** Aim **
Write out as a numbered list the lines starting at the one that contains "Given: Tap the My subscription badge icon" and ending with the final line below, both included, without the blank lines and without the pictures.

****************************************

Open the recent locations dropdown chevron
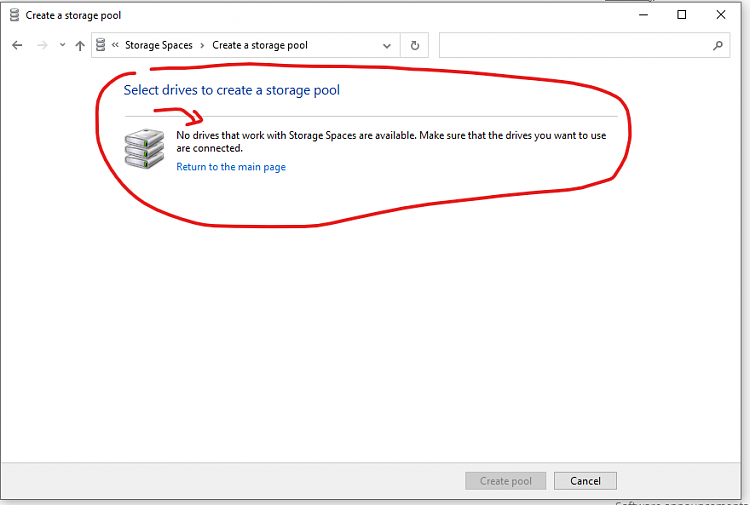The height and width of the screenshot is (505, 750). [x=62, y=46]
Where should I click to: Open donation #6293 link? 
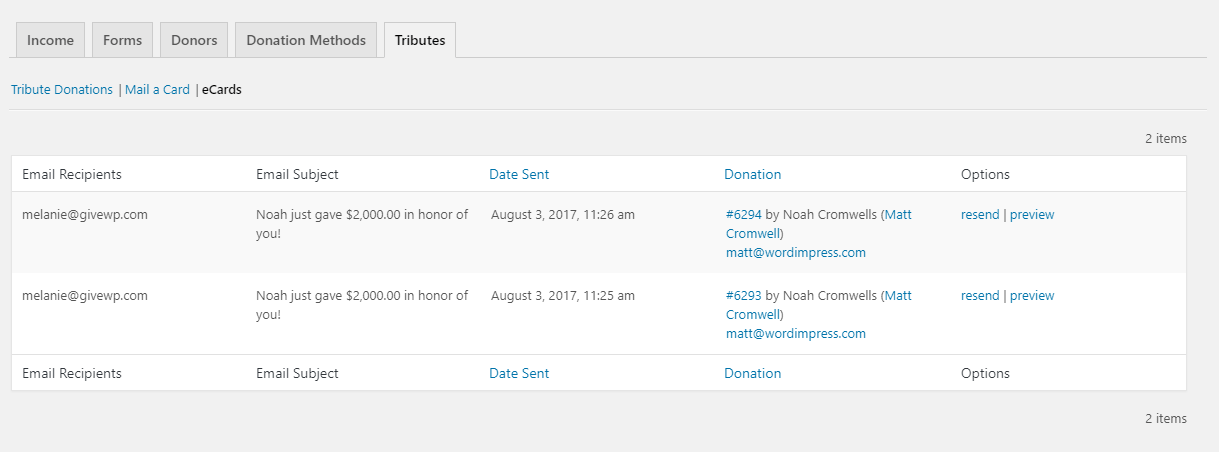tap(743, 296)
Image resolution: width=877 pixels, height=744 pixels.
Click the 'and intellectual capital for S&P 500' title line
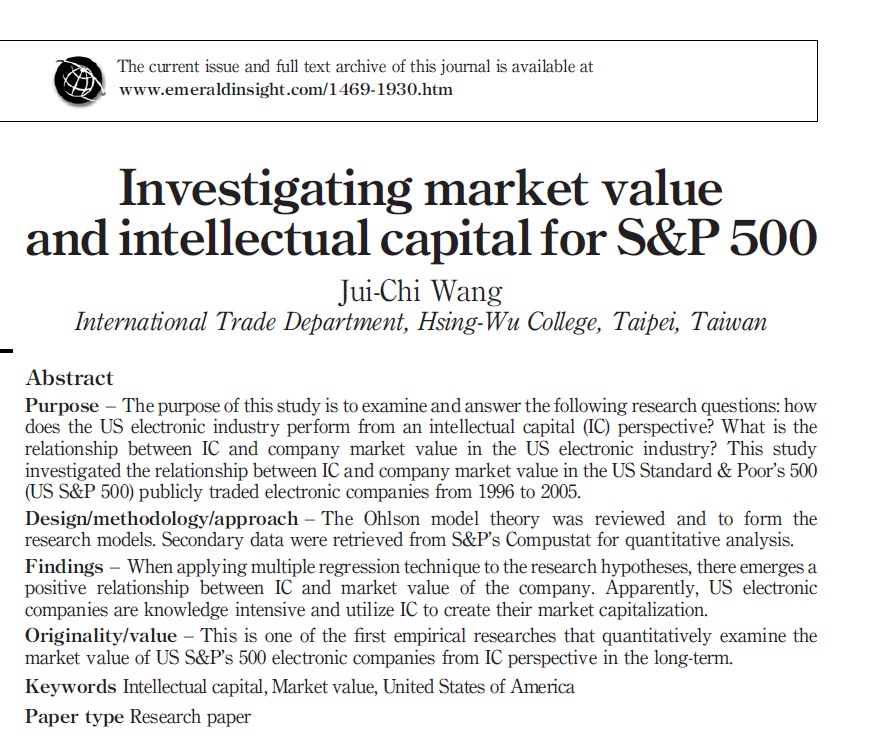(x=421, y=239)
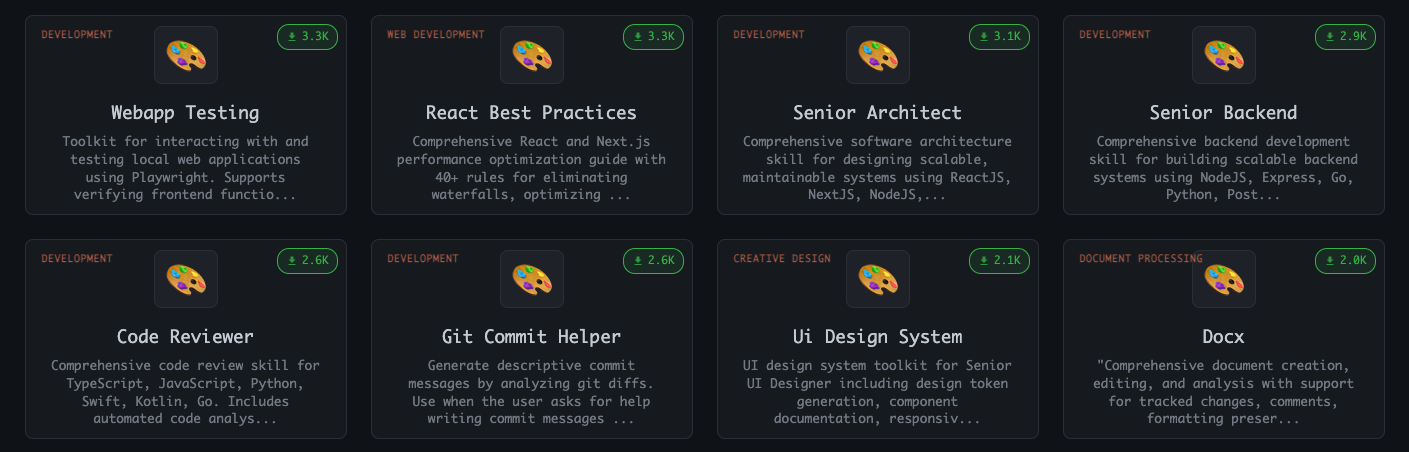Click the palette icon on Ui Design System card
The height and width of the screenshot is (452, 1409).
[878, 279]
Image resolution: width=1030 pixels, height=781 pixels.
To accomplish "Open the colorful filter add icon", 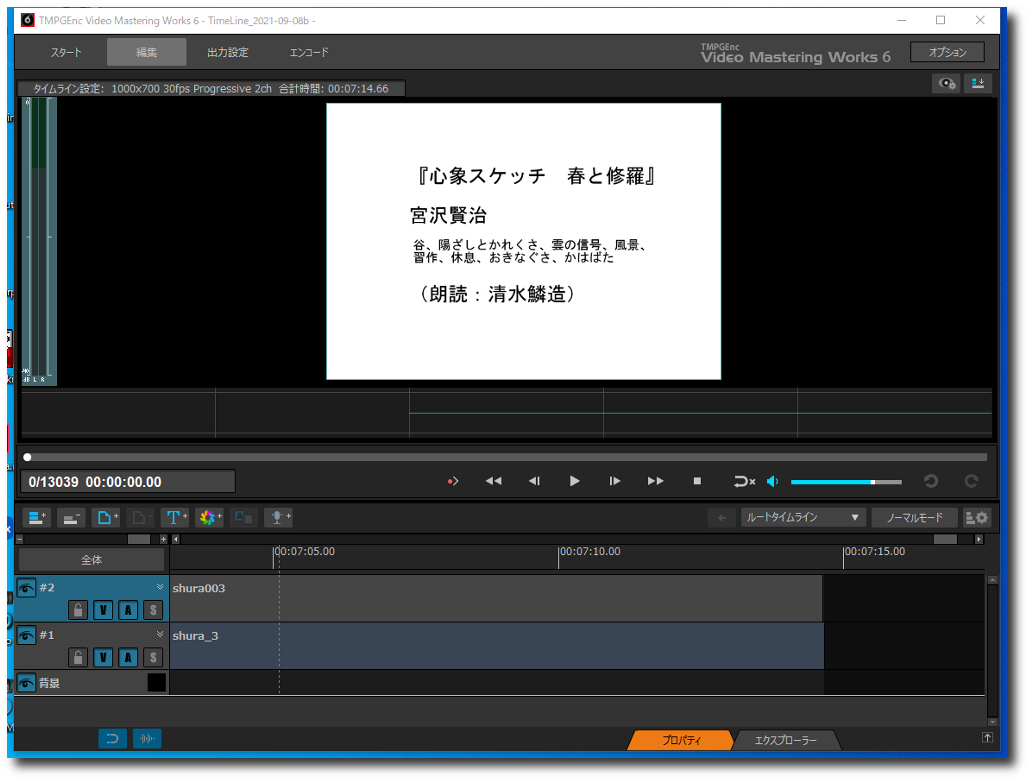I will [209, 517].
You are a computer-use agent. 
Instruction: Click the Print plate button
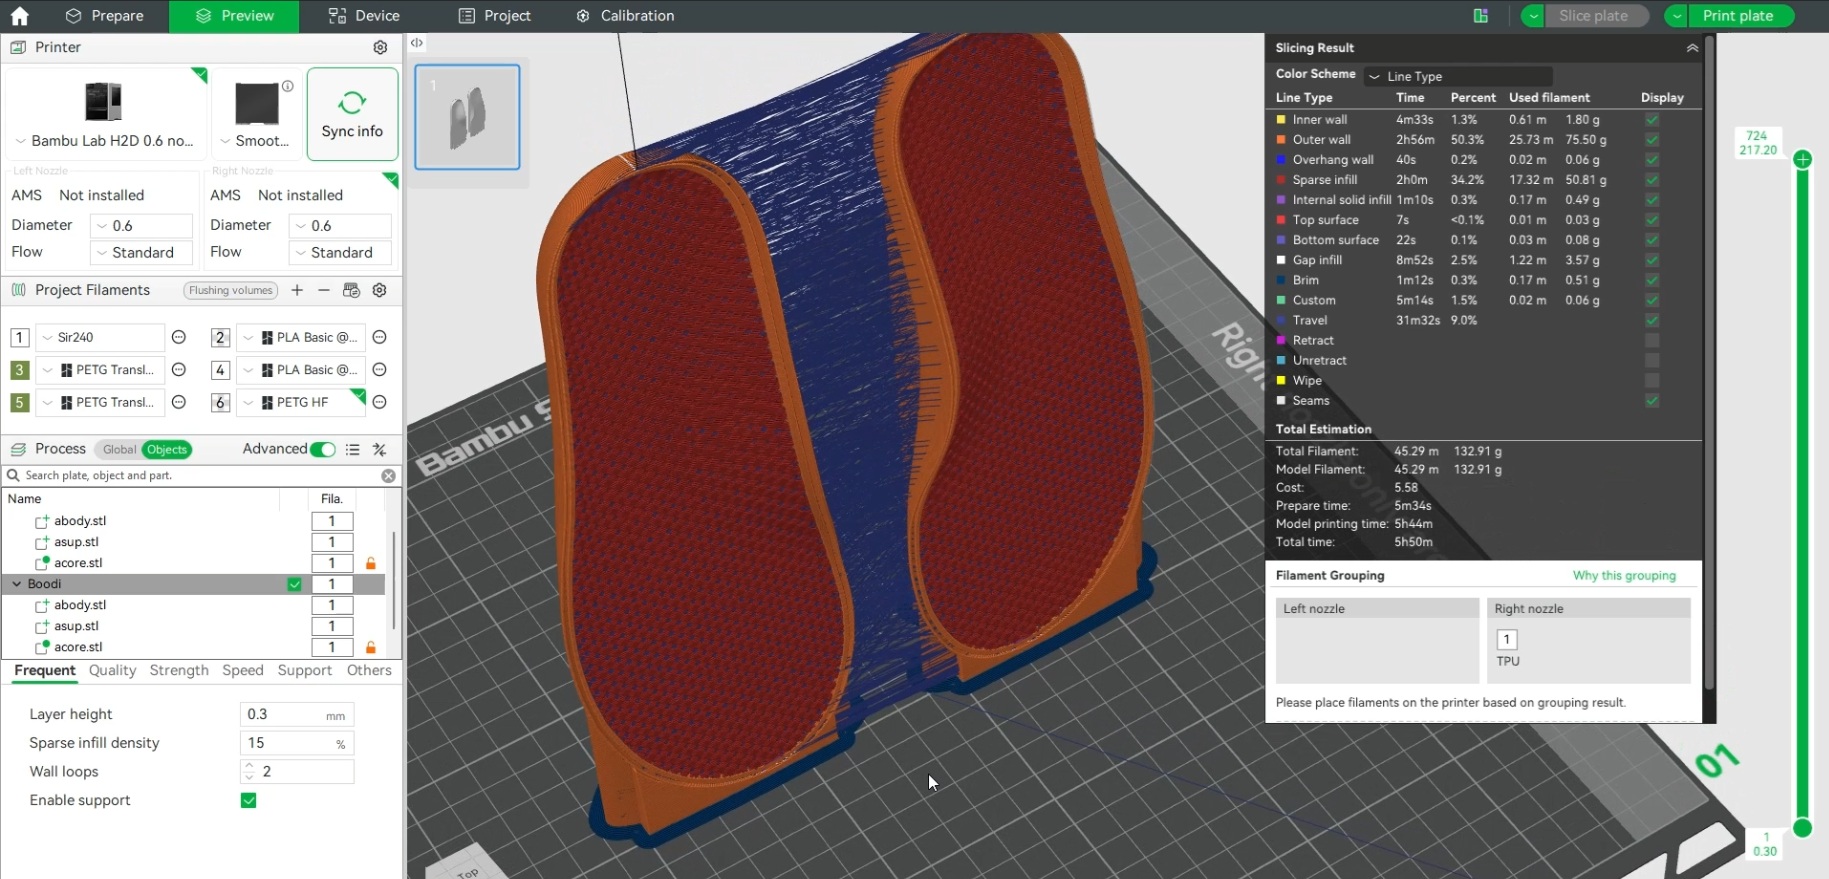pos(1737,16)
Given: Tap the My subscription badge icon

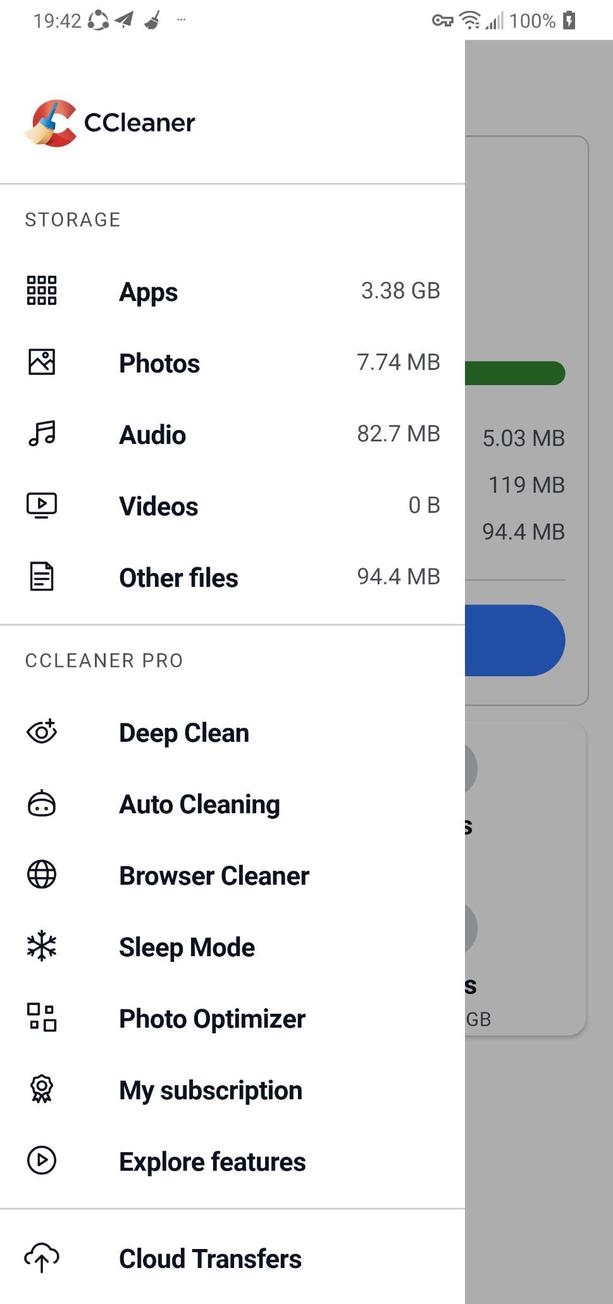Looking at the screenshot, I should click(40, 1089).
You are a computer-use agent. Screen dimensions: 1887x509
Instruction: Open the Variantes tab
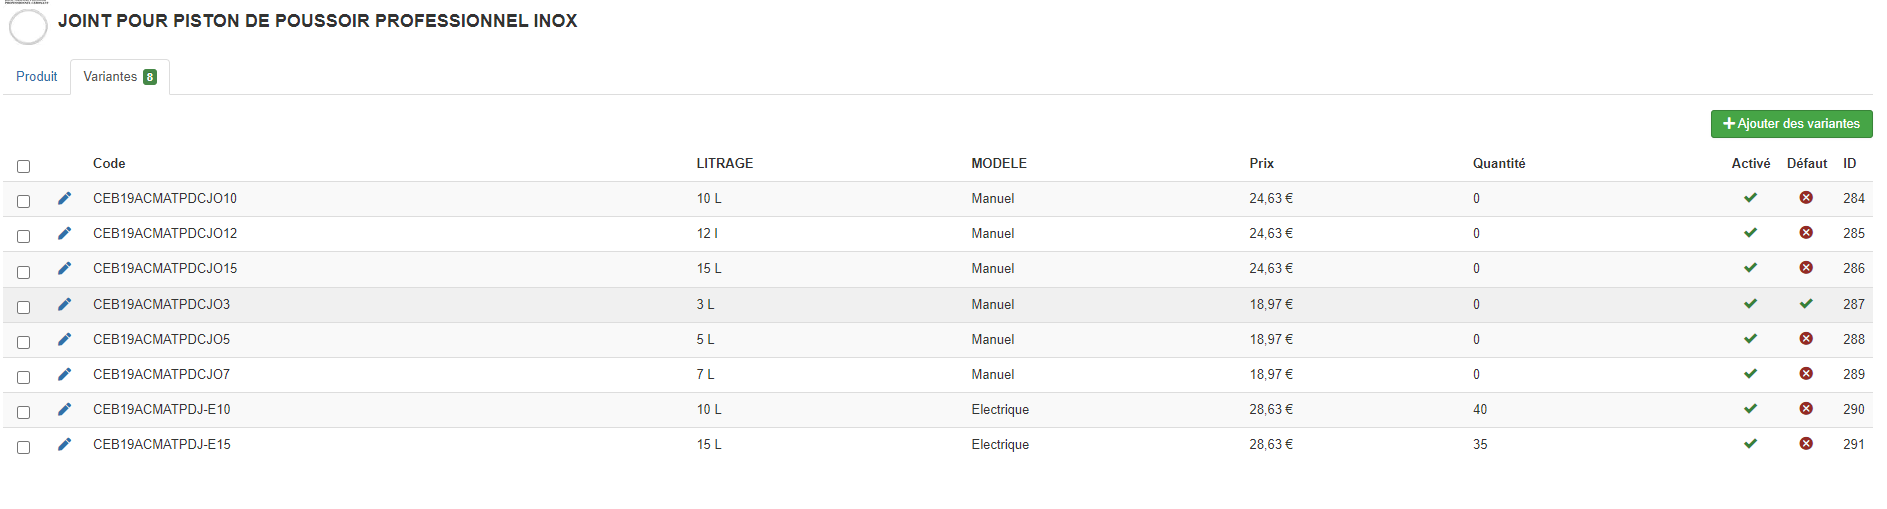click(119, 77)
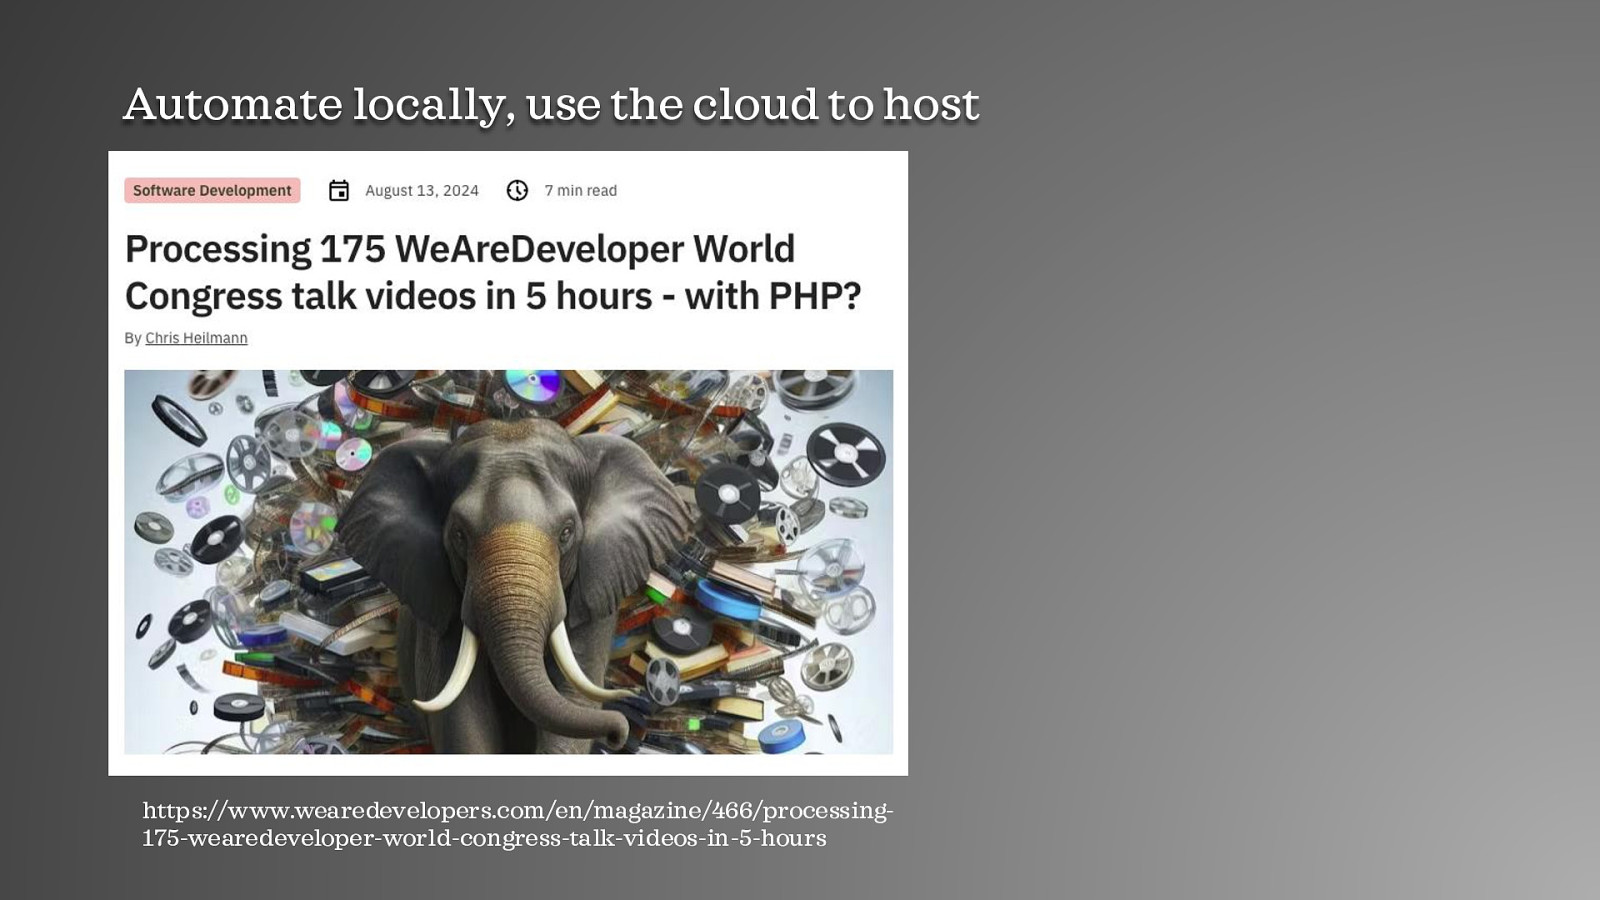
Task: Click the black vinyl disc at image bottom-left
Action: point(238,706)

****************************************

** Response to this task **
1. Given: Tap the My subscription badge icon
2. Looking at the screenshot, I should click(40, 1089).
3. You are a computer-use agent. Screen dimensions: 1887x509
4. Instruction: Open the Variantes tab
5. click(119, 77)
6. Task: Click the black vinyl disc at image bottom-left
7. Action: point(238,706)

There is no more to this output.